PROVIDED DATA
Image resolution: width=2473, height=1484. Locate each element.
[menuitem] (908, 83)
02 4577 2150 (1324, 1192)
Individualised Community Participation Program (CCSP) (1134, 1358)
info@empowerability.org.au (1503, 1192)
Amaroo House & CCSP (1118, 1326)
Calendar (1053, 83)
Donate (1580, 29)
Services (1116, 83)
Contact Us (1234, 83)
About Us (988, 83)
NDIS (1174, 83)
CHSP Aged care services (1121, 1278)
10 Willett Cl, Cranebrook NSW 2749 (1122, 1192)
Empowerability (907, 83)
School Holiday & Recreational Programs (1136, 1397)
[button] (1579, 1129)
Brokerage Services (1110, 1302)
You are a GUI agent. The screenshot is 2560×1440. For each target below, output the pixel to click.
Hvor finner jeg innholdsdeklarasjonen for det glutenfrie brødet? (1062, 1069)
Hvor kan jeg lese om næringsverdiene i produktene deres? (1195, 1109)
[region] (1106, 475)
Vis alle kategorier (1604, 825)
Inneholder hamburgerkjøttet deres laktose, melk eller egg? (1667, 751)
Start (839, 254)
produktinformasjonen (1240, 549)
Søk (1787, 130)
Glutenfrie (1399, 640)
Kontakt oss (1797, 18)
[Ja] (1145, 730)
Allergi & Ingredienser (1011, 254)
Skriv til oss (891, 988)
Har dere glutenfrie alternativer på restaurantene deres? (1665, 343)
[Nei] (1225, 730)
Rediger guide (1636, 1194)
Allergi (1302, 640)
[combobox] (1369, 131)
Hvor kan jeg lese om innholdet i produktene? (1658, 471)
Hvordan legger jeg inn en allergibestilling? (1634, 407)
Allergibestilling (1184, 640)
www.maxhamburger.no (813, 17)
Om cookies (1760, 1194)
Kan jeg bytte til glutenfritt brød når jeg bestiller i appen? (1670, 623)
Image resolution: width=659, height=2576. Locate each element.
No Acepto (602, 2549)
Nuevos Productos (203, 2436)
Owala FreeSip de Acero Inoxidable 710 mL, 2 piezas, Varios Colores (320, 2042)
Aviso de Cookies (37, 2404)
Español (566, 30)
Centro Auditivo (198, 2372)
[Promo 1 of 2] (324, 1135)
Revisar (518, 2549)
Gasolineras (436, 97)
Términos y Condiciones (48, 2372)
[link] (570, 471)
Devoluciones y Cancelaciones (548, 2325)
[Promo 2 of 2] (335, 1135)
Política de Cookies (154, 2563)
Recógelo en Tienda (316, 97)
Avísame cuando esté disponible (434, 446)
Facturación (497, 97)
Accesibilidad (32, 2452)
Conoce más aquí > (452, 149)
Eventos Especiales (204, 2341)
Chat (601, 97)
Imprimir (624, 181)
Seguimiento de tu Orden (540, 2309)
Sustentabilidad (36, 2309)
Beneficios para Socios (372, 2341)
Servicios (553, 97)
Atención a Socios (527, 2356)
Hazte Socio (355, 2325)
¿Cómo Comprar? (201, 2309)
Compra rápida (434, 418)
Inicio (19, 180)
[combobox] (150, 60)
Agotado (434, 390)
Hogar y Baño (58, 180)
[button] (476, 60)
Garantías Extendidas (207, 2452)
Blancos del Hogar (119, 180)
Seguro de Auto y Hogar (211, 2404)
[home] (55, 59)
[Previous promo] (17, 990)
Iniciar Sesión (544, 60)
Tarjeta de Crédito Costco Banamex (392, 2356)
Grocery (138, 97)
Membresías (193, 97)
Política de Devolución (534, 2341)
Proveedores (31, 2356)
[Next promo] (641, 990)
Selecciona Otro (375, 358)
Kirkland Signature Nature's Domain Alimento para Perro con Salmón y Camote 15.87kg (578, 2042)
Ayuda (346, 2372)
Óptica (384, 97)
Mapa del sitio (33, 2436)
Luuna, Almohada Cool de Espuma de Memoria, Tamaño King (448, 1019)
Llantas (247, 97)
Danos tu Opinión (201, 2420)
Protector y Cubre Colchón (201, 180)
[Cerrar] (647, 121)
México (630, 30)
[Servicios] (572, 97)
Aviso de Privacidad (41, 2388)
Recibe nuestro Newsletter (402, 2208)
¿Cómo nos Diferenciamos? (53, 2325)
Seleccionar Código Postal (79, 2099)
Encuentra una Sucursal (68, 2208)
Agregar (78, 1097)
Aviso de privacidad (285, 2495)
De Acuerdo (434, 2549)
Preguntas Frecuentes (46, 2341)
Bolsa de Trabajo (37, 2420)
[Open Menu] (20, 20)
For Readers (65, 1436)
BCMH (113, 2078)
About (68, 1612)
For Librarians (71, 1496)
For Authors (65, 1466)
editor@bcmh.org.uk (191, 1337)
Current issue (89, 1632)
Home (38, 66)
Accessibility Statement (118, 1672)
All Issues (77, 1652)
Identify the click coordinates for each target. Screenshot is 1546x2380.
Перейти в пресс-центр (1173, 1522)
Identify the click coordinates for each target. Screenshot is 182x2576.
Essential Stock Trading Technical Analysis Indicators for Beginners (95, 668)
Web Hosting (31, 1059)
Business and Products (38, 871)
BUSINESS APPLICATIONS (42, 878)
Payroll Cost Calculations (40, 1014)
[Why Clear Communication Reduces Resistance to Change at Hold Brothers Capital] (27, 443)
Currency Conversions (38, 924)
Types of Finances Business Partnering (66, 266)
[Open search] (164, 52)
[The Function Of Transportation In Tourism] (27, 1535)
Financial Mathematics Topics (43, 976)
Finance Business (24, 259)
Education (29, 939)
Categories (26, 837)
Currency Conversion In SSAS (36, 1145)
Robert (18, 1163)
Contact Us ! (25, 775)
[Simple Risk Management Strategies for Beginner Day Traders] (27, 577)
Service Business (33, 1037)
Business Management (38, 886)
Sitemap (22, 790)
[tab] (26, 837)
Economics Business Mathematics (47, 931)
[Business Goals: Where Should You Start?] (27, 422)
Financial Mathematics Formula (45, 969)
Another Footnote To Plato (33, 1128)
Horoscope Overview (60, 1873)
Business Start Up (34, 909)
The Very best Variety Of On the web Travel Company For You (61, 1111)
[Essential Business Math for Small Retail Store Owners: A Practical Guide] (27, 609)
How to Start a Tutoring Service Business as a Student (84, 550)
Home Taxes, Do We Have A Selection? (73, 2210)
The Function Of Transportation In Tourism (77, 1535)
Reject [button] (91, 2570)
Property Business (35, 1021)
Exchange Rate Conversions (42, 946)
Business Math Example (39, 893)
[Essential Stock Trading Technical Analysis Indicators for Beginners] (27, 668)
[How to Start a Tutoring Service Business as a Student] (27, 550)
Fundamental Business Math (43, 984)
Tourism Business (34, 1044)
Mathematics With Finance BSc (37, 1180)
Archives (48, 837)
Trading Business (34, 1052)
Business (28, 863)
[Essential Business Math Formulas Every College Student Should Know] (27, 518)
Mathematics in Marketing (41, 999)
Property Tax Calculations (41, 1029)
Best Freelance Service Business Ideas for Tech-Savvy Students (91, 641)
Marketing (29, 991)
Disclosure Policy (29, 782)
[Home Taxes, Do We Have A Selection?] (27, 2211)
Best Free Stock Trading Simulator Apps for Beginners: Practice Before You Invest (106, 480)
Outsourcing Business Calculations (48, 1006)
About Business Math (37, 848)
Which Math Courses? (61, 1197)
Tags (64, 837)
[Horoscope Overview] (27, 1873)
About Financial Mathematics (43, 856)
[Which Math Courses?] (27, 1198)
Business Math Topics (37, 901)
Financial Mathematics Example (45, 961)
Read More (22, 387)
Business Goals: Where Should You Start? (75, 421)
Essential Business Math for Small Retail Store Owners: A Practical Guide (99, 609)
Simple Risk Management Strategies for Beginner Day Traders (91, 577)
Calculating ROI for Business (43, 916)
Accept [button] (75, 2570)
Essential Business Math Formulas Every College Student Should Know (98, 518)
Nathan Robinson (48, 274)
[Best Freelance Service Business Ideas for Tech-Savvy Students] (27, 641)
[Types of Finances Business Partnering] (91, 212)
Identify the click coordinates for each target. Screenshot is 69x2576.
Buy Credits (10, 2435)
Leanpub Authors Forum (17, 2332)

REQUIREMENT
Beginning of the records through the line with "Vis alle kategorier (1604, 825)": return that span exactly and stop there.

TASK RESULT
Image resolution: width=2473, height=1484. Locate each element.
[menuitem] (908, 83)
02 4577 2150 (1324, 1192)
Individualised Community Participation Program (CCSP) (1134, 1358)
info@empowerability.org.au (1503, 1192)
Amaroo House & CCSP (1118, 1326)
Calendar (1053, 83)
Donate (1580, 29)
Services (1116, 83)
Contact Us (1234, 83)
About Us (988, 83)
NDIS (1174, 83)
CHSP Aged care services (1121, 1278)
10 Willett Cl, Cranebrook NSW 2749 (1122, 1192)
Empowerability (907, 83)
School Holiday & Recreational Programs (1136, 1397)
[button] (1579, 1129)
Brokerage Services (1110, 1302)
You are a GUI agent. The screenshot is 2560×1440. For each target below, output the pixel to click.
Hvor finner jeg innholdsdeklarasjonen for det glutenfrie brødet? (1062, 1069)
Hvor kan jeg lese om næringsverdiene i produktene deres? (1195, 1109)
[region] (1106, 475)
Vis alle kategorier (1604, 825)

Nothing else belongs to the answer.